> **Entries provided**:
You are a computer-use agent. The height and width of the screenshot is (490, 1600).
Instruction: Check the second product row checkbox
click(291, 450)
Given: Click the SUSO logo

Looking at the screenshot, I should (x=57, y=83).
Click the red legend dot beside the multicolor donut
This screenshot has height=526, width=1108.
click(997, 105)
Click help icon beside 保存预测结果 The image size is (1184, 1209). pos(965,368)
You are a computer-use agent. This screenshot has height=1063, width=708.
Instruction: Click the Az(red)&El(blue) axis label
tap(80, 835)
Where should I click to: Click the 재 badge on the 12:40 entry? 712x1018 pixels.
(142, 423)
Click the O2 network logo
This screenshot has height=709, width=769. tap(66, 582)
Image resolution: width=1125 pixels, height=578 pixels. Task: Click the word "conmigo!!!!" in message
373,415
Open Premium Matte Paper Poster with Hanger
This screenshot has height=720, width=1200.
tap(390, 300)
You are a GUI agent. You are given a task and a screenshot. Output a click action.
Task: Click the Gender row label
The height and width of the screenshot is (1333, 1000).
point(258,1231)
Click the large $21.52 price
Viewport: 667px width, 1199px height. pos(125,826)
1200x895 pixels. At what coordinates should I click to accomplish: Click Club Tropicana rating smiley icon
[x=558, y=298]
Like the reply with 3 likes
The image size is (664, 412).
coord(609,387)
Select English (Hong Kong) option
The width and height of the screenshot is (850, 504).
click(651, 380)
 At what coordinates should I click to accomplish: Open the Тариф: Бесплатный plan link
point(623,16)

> **About this task**:
After locating the line above that contains "Open Premium Matte Paper Poster with Hanger", write out that line and every later one exactly, through the last line of the material, and nothing else.

> **Worked solution**:
Open Premium Matte Paper Poster with Hanger
This screenshot has height=720, width=1200.
tap(390, 300)
You are a GUI agent. You are given a task and a screenshot. Output a click action.
Task: Click the Gender row label
The height and width of the screenshot is (1333, 1000).
point(258,1231)
Click the large $21.52 price
Viewport: 667px width, 1199px height. pos(125,826)
1200x895 pixels. At what coordinates should I click to accomplish: Click Club Tropicana rating smiley icon
[x=558, y=298]
Like the reply with 3 likes
The image size is (664, 412).
coord(609,387)
Select English (Hong Kong) option
The width and height of the screenshot is (850, 504).
click(651, 380)
 At what coordinates should I click to accomplish: Open the Тариф: Бесплатный plan link
point(623,16)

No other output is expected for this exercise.